##### Data records

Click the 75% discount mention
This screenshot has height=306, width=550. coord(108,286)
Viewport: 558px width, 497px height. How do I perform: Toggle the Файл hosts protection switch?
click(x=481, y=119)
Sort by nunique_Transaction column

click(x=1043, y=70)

##########
##### Data records

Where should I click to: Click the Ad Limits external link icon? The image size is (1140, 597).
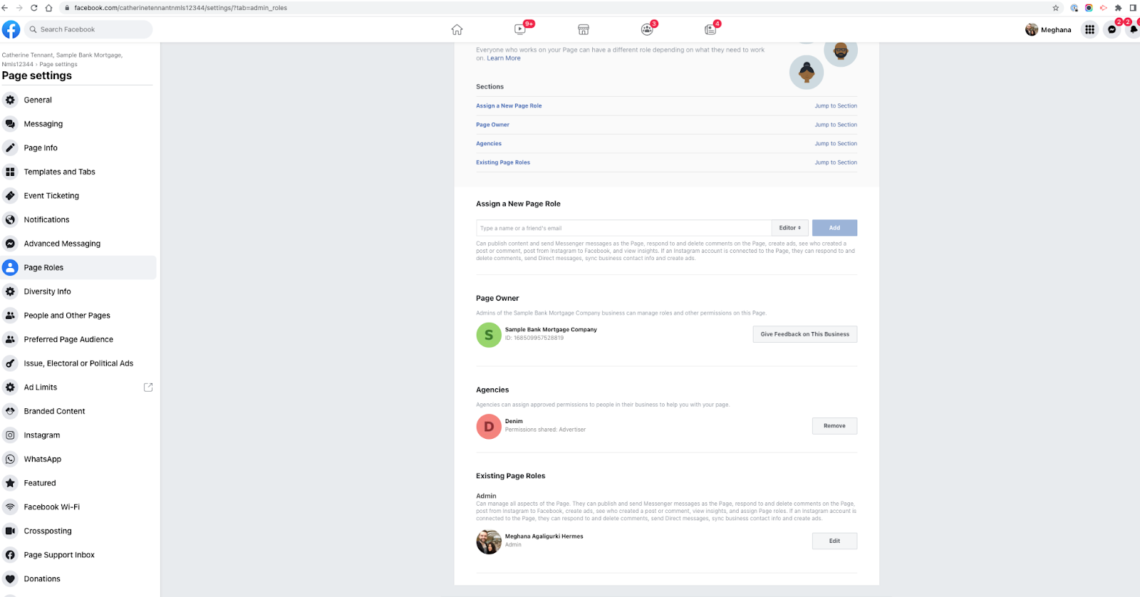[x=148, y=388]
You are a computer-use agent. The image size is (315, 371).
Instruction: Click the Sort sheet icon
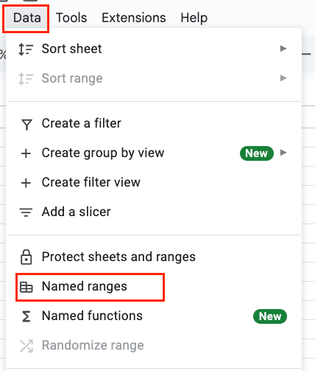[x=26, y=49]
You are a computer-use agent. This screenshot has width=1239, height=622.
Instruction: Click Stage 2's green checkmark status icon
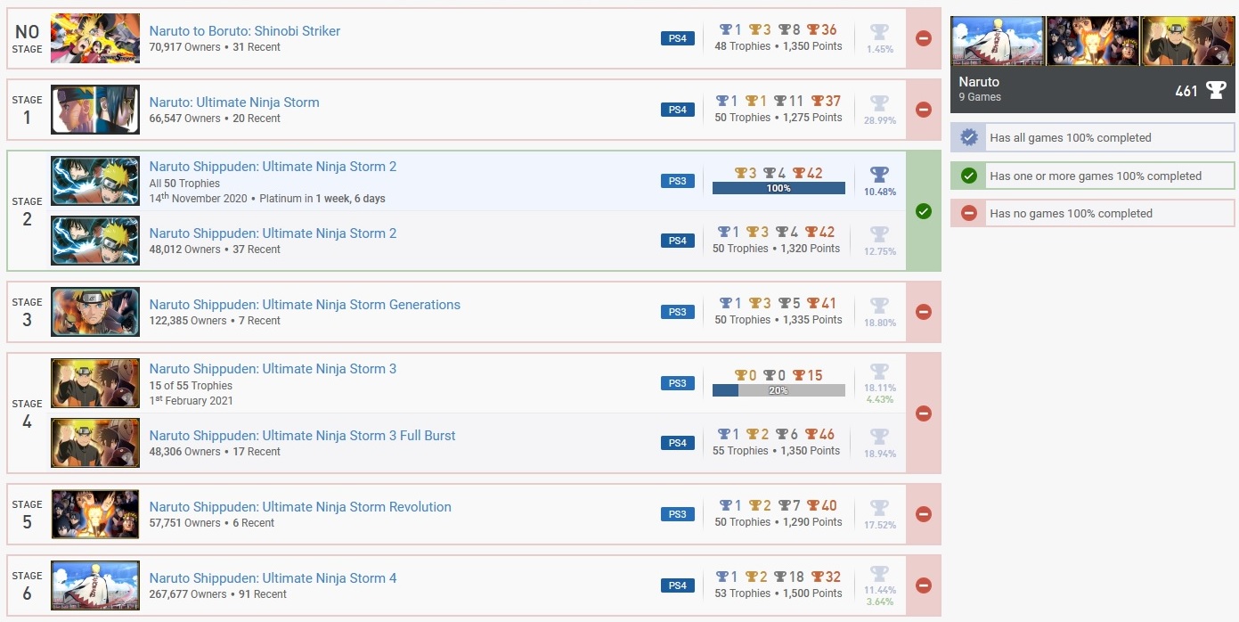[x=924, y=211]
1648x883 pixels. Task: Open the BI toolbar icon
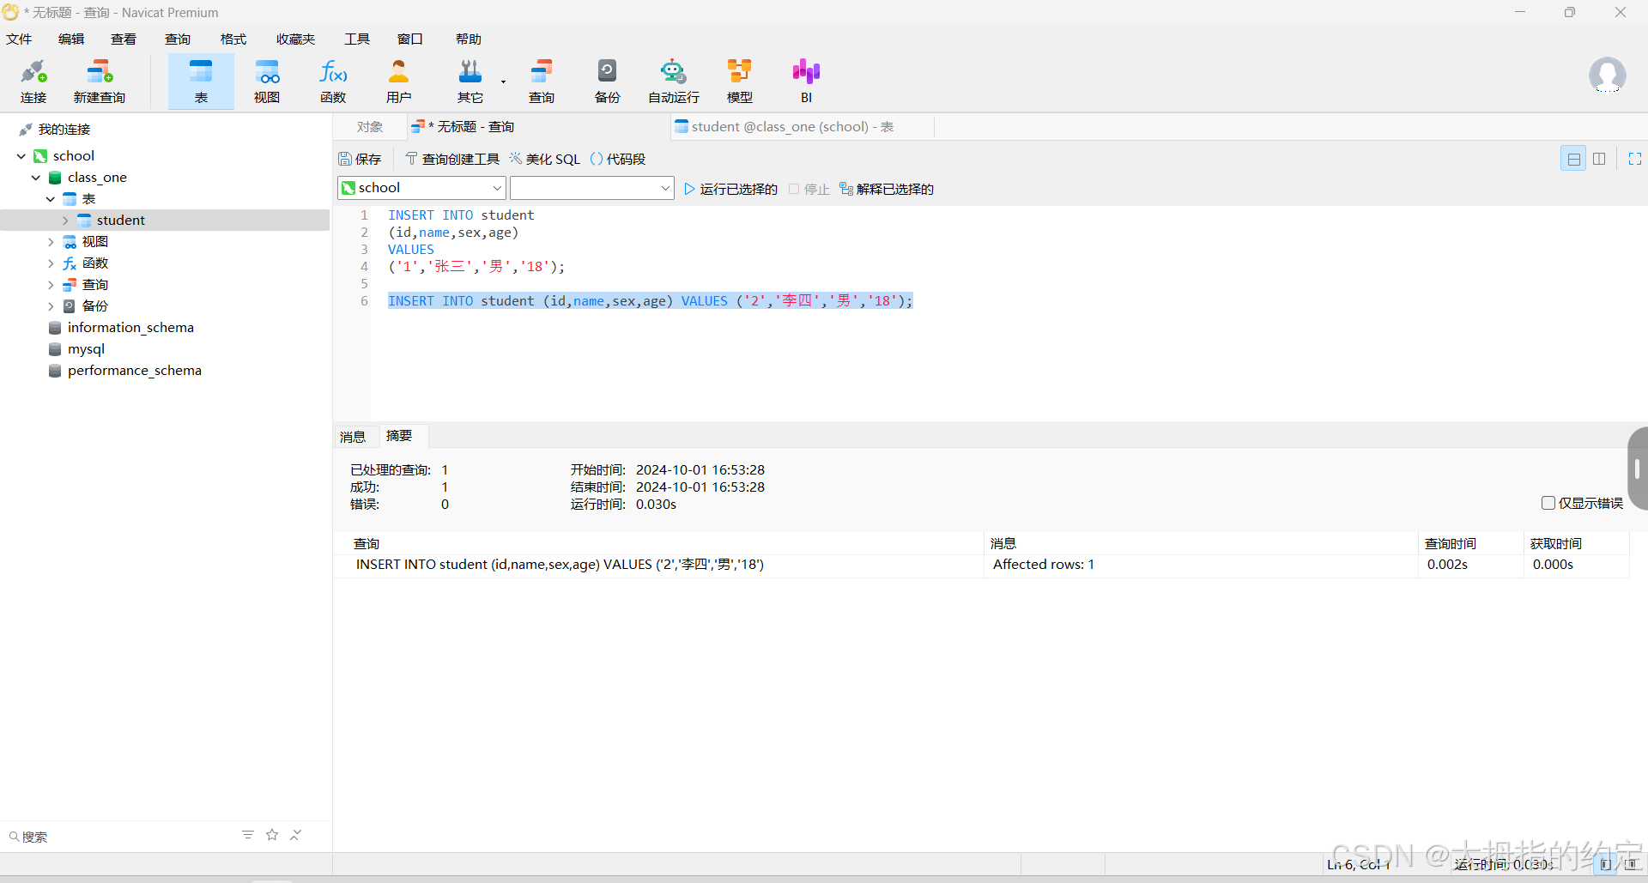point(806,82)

##########

Your instructions » Return a copy of each line in the entries that contains "computer".

Result »
You are a computer-use agent. The image size is (315, 371).
You are a computer-use agent. This screenshot has width=1239, height=622.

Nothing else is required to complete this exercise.